Recently, on the Old Fogeys' Movie Channel (motto: I've Lost The Remote But I Didn't Know How To Use It Anyway), I watched the 1957 film Jamboree. In that flick, Honey Winn, an innocent young girl trying to break into the cut-throat, big-city entertainment scene, tells her future singing partner that she hails from the town of "Wetdog, Maine."
I assumed Wetdog was a fictional place — a lot like Rumford, only it probably smells better. But recent debate over the controversial plan to gouge an east-west highway across the guts of Maine, prompted me to check the map, and it turns out Wetdog is located dead in the path of the proposed road.
I made a phone call to find out how Wetdog's citizens were dealing with the possibility their homes might soon be bulldozed under and paved over.
"It's the biggest thing to hit this town since Honey went off to sing them sappy white-bread songs," said First Selectman Polonius Sphincter. "We've been waiting for this break for decades, so's we can unload our worthless real estate and move someplace cool, like Caratunk."
Told that Caratunk was also in the path of the highway, Sphincter was undeterred.
"Great," he said. "I'll get to sell out twice."

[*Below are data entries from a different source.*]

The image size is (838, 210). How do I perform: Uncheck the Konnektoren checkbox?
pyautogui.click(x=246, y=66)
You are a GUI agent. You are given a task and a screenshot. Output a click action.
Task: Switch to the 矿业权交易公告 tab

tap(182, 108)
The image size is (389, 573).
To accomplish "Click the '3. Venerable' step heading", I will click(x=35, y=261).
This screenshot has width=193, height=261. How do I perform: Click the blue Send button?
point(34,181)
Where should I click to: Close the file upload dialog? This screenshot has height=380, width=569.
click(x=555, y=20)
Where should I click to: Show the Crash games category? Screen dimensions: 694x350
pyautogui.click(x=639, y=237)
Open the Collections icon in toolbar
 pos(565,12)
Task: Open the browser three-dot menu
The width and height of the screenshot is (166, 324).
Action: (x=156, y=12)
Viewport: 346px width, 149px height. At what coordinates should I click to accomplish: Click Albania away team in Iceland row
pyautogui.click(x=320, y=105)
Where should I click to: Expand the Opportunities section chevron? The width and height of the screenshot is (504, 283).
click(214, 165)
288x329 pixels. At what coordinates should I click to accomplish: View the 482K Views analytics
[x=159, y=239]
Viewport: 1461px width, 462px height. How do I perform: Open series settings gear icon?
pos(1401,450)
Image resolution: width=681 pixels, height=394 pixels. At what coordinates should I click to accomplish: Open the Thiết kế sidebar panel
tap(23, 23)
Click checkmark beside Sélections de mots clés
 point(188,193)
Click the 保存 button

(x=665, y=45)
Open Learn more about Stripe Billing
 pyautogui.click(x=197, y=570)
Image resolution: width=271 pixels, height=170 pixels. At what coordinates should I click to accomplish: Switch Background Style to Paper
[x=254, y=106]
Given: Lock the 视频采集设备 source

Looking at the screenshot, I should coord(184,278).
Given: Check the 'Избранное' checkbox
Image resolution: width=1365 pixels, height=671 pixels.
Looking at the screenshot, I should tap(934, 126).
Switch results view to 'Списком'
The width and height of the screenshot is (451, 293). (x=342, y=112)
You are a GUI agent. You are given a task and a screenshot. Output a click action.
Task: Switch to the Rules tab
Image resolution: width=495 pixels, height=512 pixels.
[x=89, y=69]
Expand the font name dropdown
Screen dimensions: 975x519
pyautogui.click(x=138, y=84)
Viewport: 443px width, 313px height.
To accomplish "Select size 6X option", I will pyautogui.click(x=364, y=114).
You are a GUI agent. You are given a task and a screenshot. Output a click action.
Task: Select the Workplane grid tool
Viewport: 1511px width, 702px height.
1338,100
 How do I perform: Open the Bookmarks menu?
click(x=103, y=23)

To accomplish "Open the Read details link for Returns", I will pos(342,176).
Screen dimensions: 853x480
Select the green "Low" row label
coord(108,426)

Elsewhere, though, the reaction to creating a huge surgical scar across the state's midsection has been less enthusiastic. In fact, the very legislators who pushed through a bill to have taxpayers front the $300,000 cost of a feasibility study for what's supposed to be a privately financed project are suddenly having second thoughts. This after-the-fact caution could have been caused by any number of factors, such as a reconsideration of the highway's economic benefits, a reassessment of its environmental impact, or the possibility it would allow more teenagers from Wetdog to escape.
It could have been, but it wasn't.
These are, after all, politicians, and, like the clueless Honey Winn, they're easily persuaded to betray anyone and anything in order to preserve their careers. And, as their constituents have made clear in recent weeks, the careers of elected officials who support the east-west highway have a projected lifespan somewhat shorter than the Wetdog Grange Hall (motto: Demolished In 1959).
"I've got so many constituents who are convinced its coming right through their living room," Republican state Senator Douglas Thomas — currently of Ripley, but facing an involuntary transfer to Roadkill — told the MaineToday Media newspapers. "I'm out campaigning door to door and people are upset. I didn't think we'd be stepping into this kind of hornets' nest."
Thomas said lots of folks are convinced that the businesspeople who want to build the road will somehow be able to use the power of eminent domain to seize the properties they need. Of course, that's silly, because Maine law mostly prohibits the government — the only entity that can invoke eminent domain — from using its authority to benefit private enterprise. It would take a special act of the Legislature — the same Legislature that just approved public funding for studying the feasibility of a non-public road — to allow such a thing.